Ach so, ich werfe das mal hier rein:

Es wird Trailraketenaufkleber geben. Verschiedene Versionen in verschiedenen Größen, auf jeden Fall zwei mit "*individueller Namen*'s Trailrakete" ("Hasifisch's Trailrakete") und ohne Personalisierung. Kosten für einen Satz personalisiert inkl. Versand sollte so bei 7 - 8 EUR liegen, mit edlerer Folie (gebürstete Metalloptik) etwas mehr. Immer Plots, als kein bedrucktes Trägermaterial. Fünf Farben normale Folie, zwei Ausführungen Metall (silber und anthrazit).
Überlege auch, einen "Trailraketen-Hater" Aufkleber zu machen, also ein gerade explodierte Rakete...


----------



## fknobel (22. Januar 2013)

Hasifisch schrieb:


> Ach so, ich werfe das mal hier rein:
> 
> Es wird Trailraketenaufkleber geben.
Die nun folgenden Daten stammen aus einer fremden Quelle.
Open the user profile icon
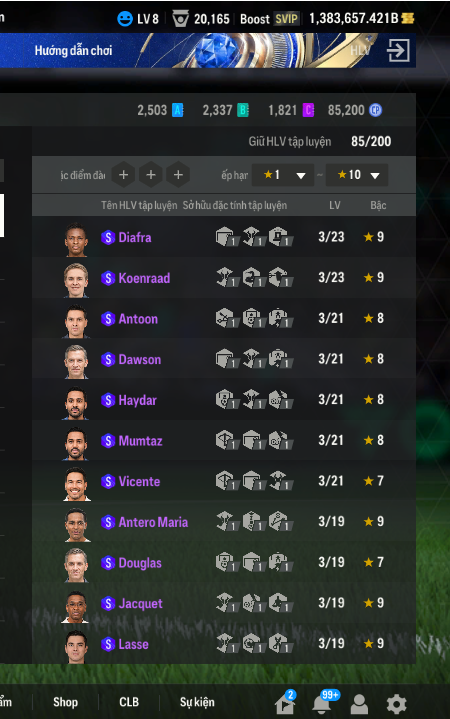Viewport: 450px width, 719px height. [359, 704]
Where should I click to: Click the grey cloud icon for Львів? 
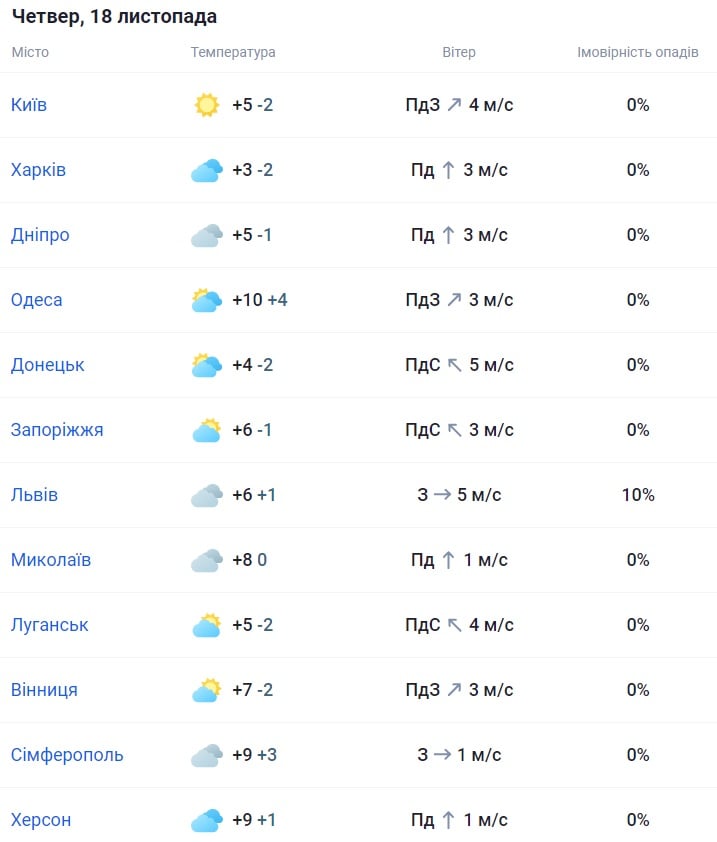[206, 495]
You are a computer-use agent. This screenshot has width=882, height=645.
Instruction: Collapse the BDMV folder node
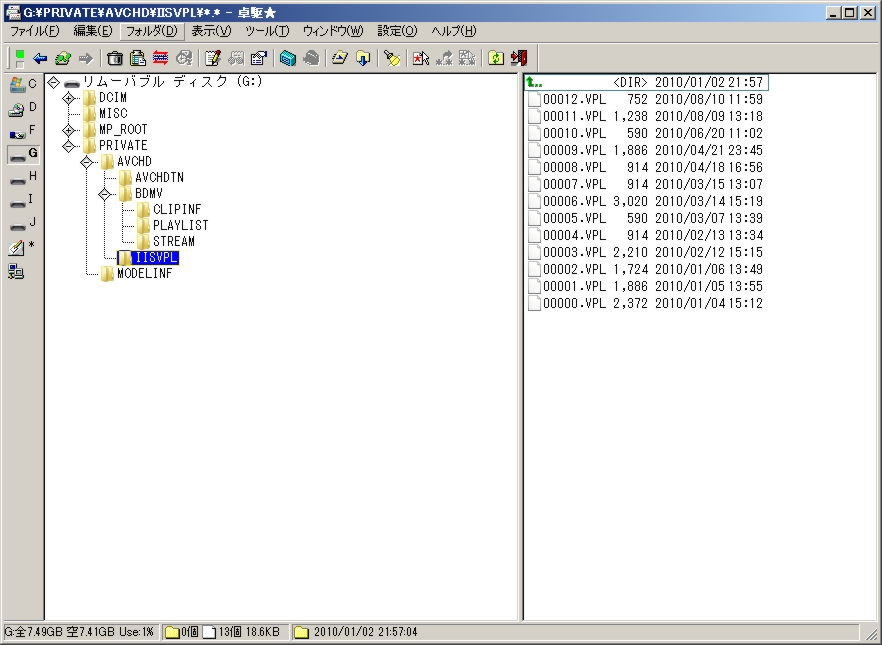point(104,194)
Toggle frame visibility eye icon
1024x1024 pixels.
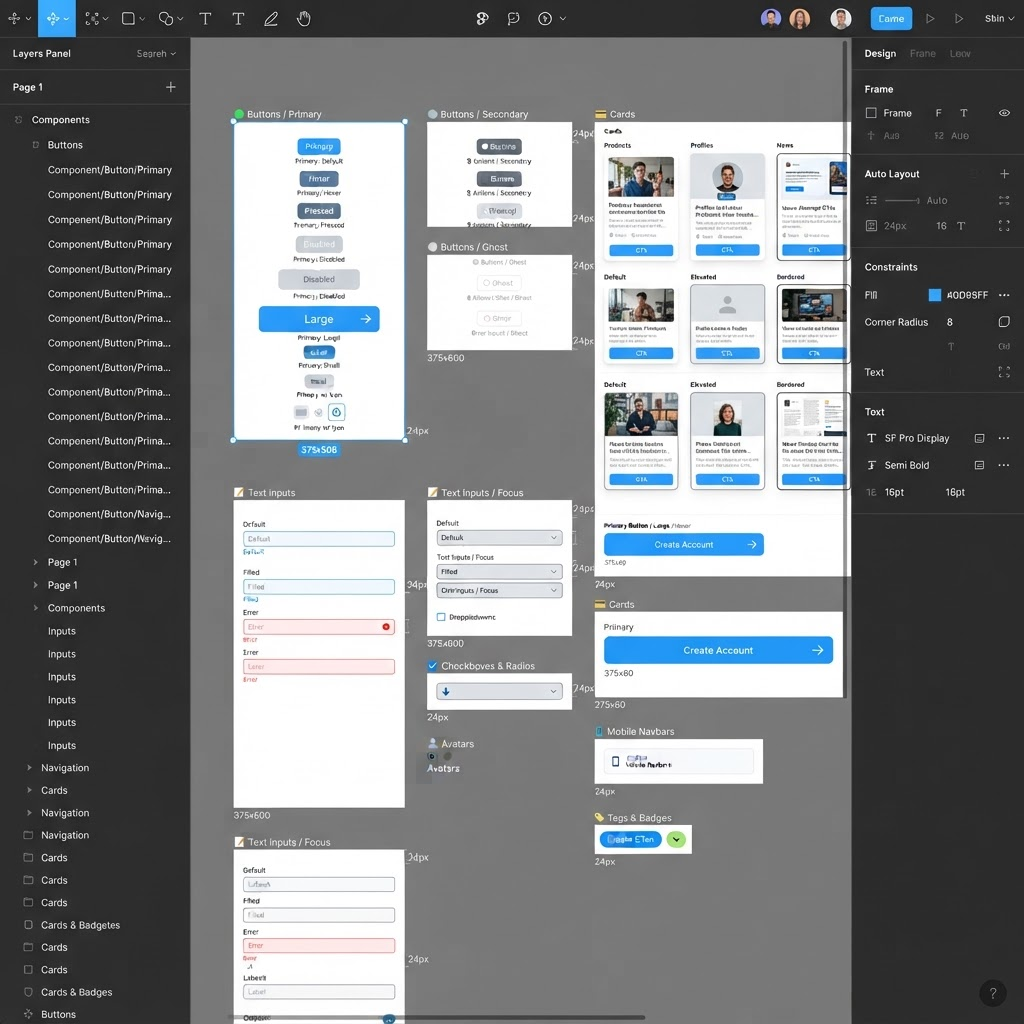(1004, 113)

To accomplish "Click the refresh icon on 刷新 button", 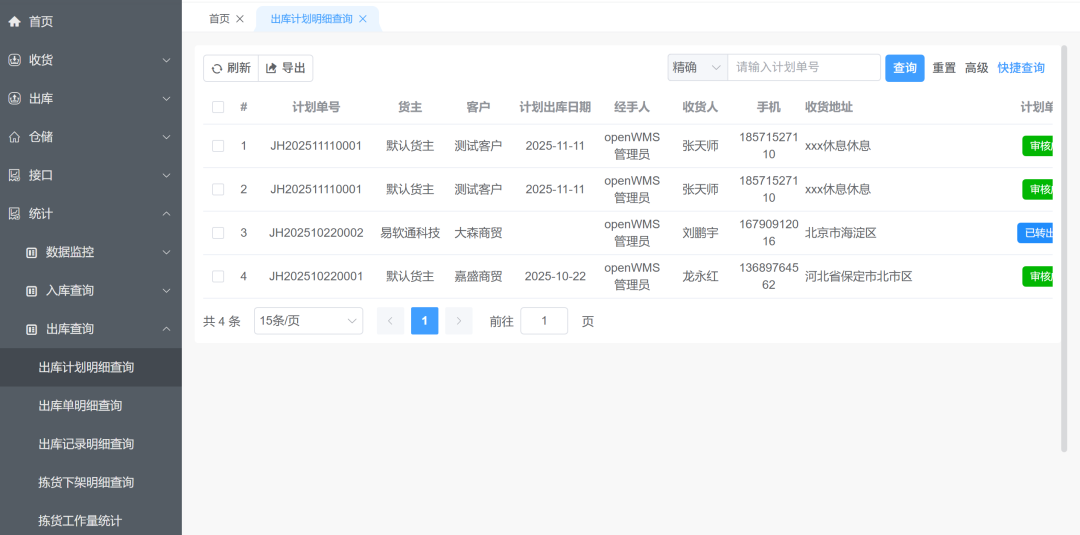I will click(x=216, y=68).
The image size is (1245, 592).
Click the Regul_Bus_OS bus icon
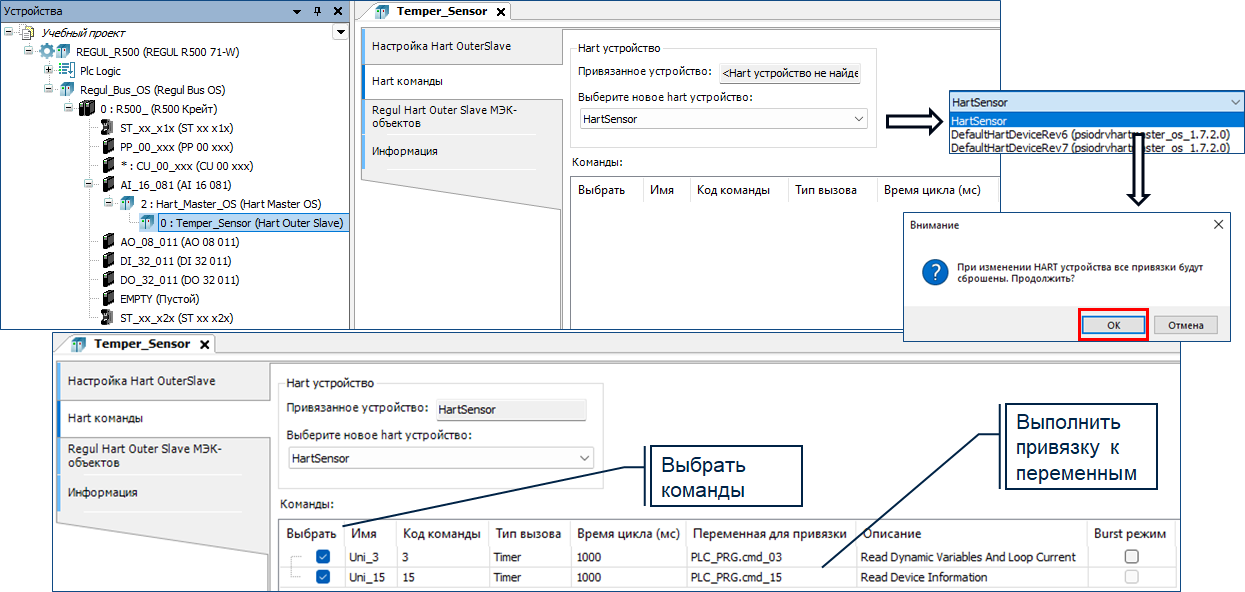(67, 89)
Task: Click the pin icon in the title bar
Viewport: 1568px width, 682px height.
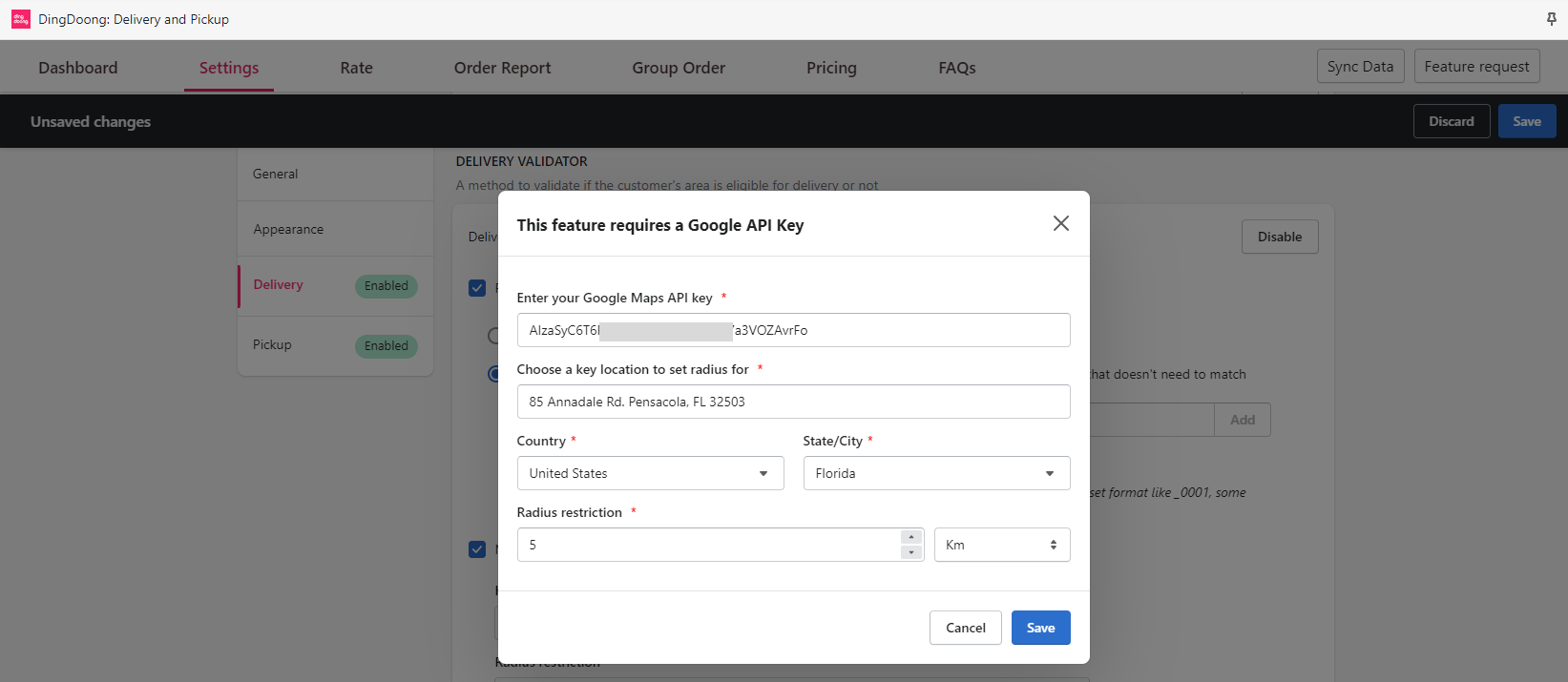Action: pos(1551,19)
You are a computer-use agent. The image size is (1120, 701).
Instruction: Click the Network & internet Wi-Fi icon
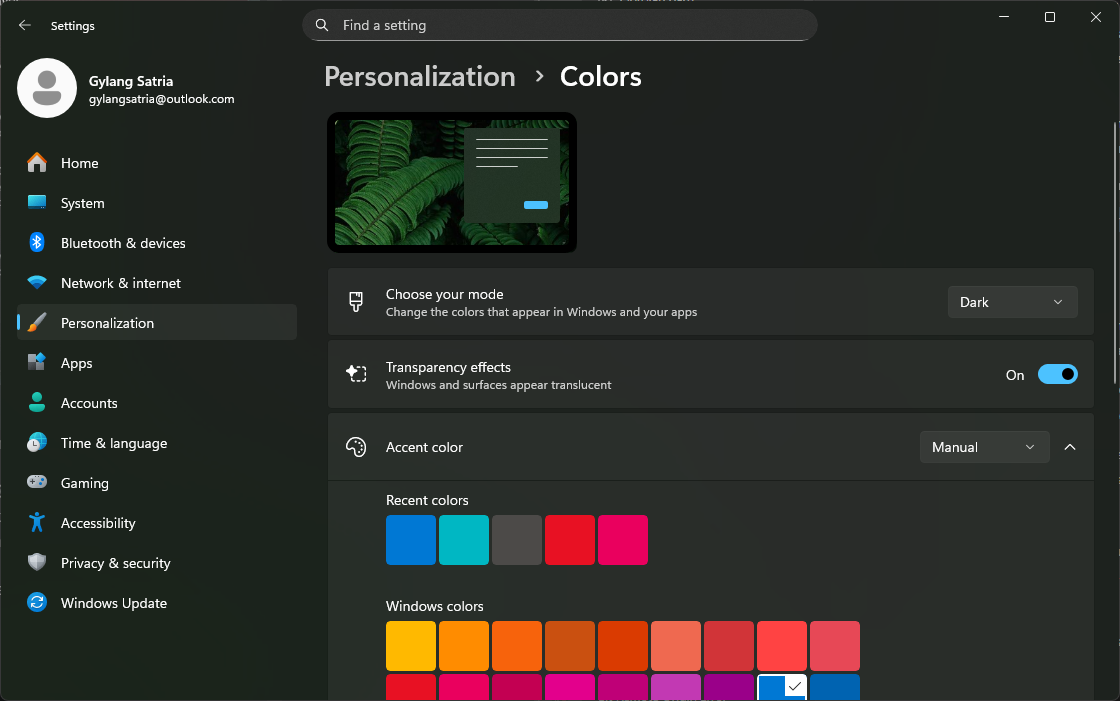point(37,283)
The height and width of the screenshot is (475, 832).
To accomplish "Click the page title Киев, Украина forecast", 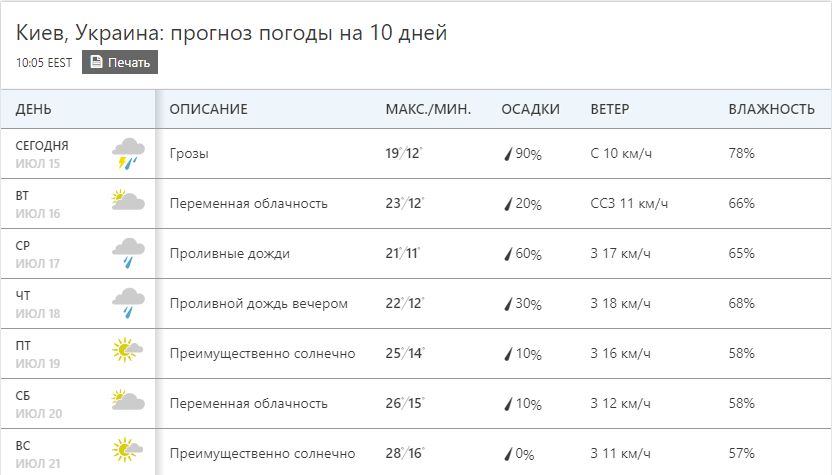I will [231, 33].
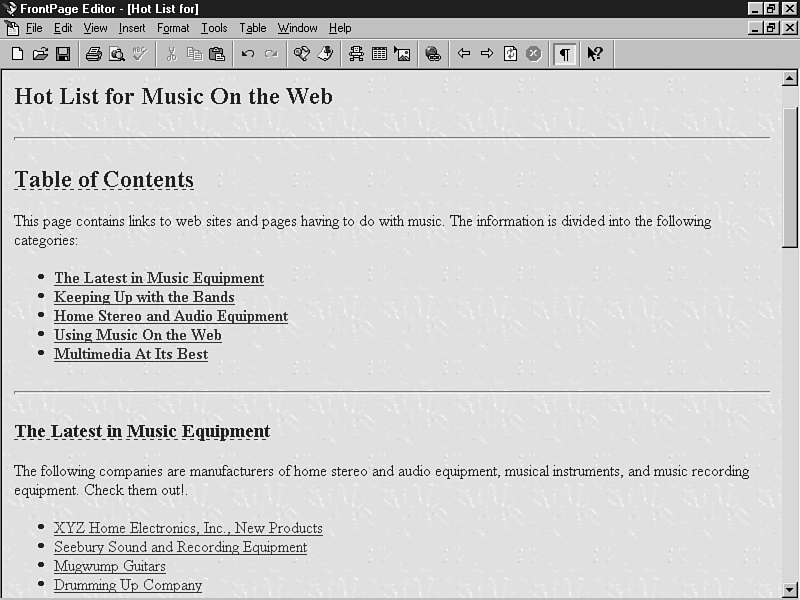Image resolution: width=800 pixels, height=600 pixels.
Task: Save the page with the floppy disk icon
Action: (62, 54)

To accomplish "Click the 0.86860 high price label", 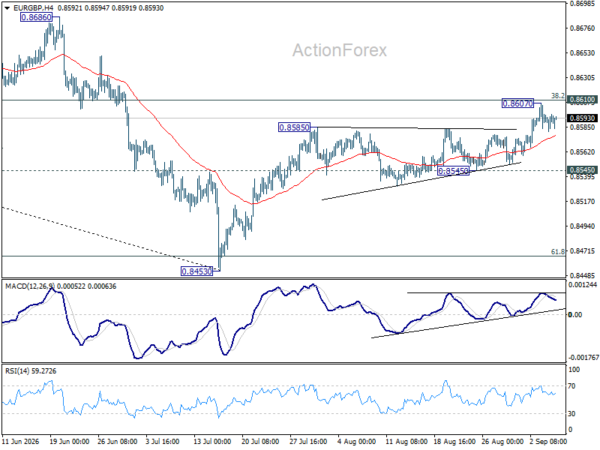I will click(36, 17).
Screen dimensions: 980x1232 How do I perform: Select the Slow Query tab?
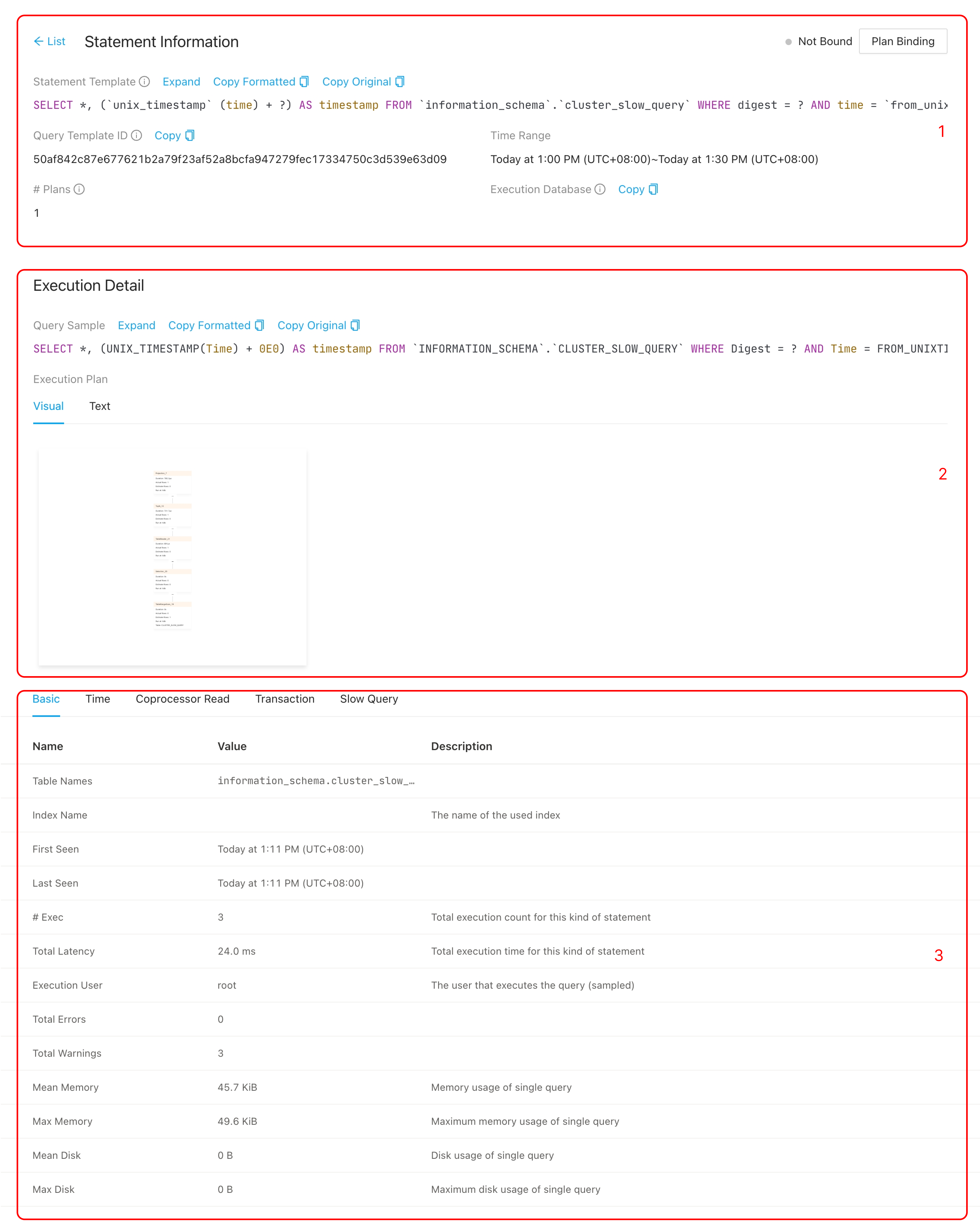(x=369, y=698)
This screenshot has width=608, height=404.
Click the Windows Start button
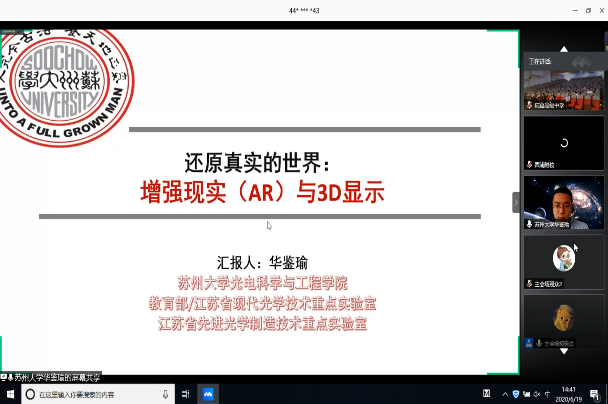[10, 394]
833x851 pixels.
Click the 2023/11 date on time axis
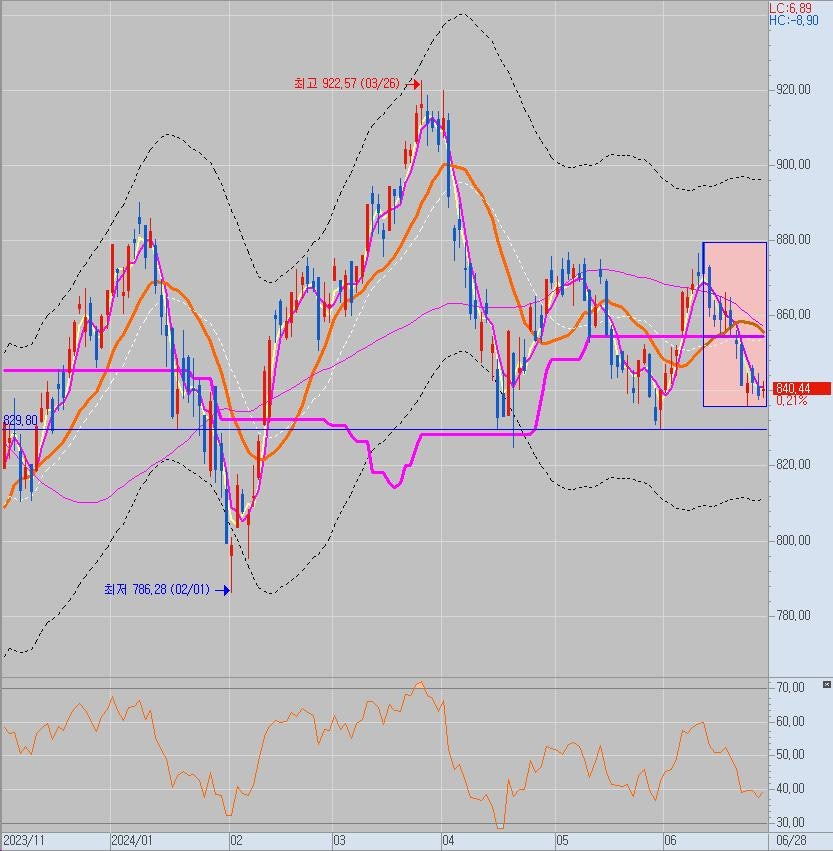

Verschiedene Versionen in verschiedenen Größen, auf jeden Fall zwei mit "*individueller Namen*'s Trailrakete" ("Hasifisch's Trailrakete") und ohne Personalisierung. Kosten für einen Satz personalisiert inkl. Versand sollte so bei 7 - 8 EUR liegen, mit edlerer Folie (gebürstete Metalloptik) etwas mehr. Immer Plots, als kein bedrucktes Trägermaterial. Fünf Farben normale Folie, zwei Ausführungen Metall (silber und anthrazit).
> Überlege auch, einen "Trailraketen-Hater" Aufkleber zu machen, also ein gerade explodierte Rakete...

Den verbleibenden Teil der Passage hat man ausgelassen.